You can control the verbosity of the TF Serving logs by setting the tf-logging-level config option to a value between 0 and 3, inclusive. For example, you could set the logging level as:

juju config tf-serving tf-logging-level=3

MicroK8s example

To start, clone this git repository locally https://github.com/tensorflow/serving:

git clone https://github.com/tensorflow/serving.git

It has example models that we'll be deploying down below.

Then, ensure that you've enabled storage in MicroK8s:

microk8s.enable storage

Next, deploy the charm:

juju deploy cs:~kubeflow-charmers/tf-serving \
    --storage models=kubernetes,, \
    --config model-name=saved_model_half_plus_two_cpu \
    --config model-base-path=/models/testdata/saved_model_half_plus_two_cpu

Note: In further steps, you will copy the model from your local into the tf-serving pod. Keep in mind that the storage will be mounted in /models, thus your model-base-path should be appended with /models, as seen previously.

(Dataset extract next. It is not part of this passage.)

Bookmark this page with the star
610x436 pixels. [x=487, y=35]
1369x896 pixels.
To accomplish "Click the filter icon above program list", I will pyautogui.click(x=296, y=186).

You can use any of the models stored in the repository under tensorflow_serving/servables/tensorflow/testdata/, instead of saved_model_half_plus_two_cpu if you'd like, just deploy the charm with model-name and model-base-path configured appropriately.

Next you'll need to load the models into the pod. In MicroK8s, you can do this easily by copying files to the pod's volume located under the default storage location of /var/snap/microk8s/common/default-storage/. The volume will have a name in the form of $NAMESPACE-$PVC-pvc-*. You should substitute in the name of the model that you deployed the charm to for $NAMESPACE, and $PVC can be found with this command:

microk8s.kubectl get pods -n $NAMESPACE tf-serving-0 -o=jsonpath="{.spec.volumes[0].persistentVolumeClaim.claimName}"

So, to copy over the files that you cloned earlier, you can run a command that looks like this:

cp -r serving/tensorflow_serving/servables/tensorflow/testdata /var/snap/microk8s/common/default-storage/kubeflow-models-12345678-tf-serving-0-pvc-1234-5678/

TensorFlow Serving should then see the files and start serving them. You can contact TensorFlow Serving by getting the IP address of the associated Service:

$ microk8s.kubectl get -n kubeflow service/tf-serving -o=jsonpath='{.spec.clusterIP}'
10.152.183.131

And then contacting it via that address:

# Check on the status of the model
$ curl http://10.152.183.131:9001/v1/models/saved_model_half_plus_two_cpu
{
 "model_version_status": [
  {
   "version": "123",
   "state": "AVAILABLE",
   "status": {
    "error_code": "OK",
    "error_message": ""
   }
  }
 ]
}

# Use the model to predict some data points
$ curl http://10.152.183.131:9001/v1/models/saved_model_half_plus_two_cpu:predict -d '{"instances": [1, 2, 3]}'
{
    "predictions": [2.5, 3.0, 3.5]
}

General Kubernetes example

If you're using a Kubernetes cluster that doesn't support simply copying files over, you can deploy this charm as above, and then copy the files manually with kubectl cp:

# Start by cloning the example serving artifacts
git clone https://github.com/tensorflow/serving.git

# Ensure that you have your `kubeconfig` set up properly. For example, with Charmed Kubernetes:
juju scp -m default kubernetes-master/0:~/config ~/.kube/config

# Then copy the files to the tf-serving pod
kubectl cp -n kubeflow serving/tensorflow_serving/servables/tensorflow/testdata tf-serving-0:/models/

After you've copied the files over, you can interact with tf-serving by port forwarding:

kubectl port-forward -n kubeflow service/tf-serving 9001:9001

TensorFlow Serving will then be available at localhost:

$ curl http://localhost:9001/v1/models/saved_model_half_plus_two_cpu:predict -d '{"instances": [1, 2, 3]}'
{
    "predictions": [2.5, 3.0, 3.5]
}

S3 Example

You can also deploy TF Serving with a model that's hosted on S3 instead of in the container itself. For example, if you have a model at s3://YOURBUCKET/testdata/saved_model_half_plus_two_cpu, you would deploy this charm like this:

juju deploy cs:~kubeflow-charmers/tf-serving \
    --config model-name=saved_model_half_plus_two_cpu \
    --config model-base-path=s3://YOURBUCKET/testdata \
    --config aws-access-key-id=... \
    --config aws-region=us-east-1 \
    --config aws-secret-access-key=... \
    --config s3-endpoint=x.x.x.x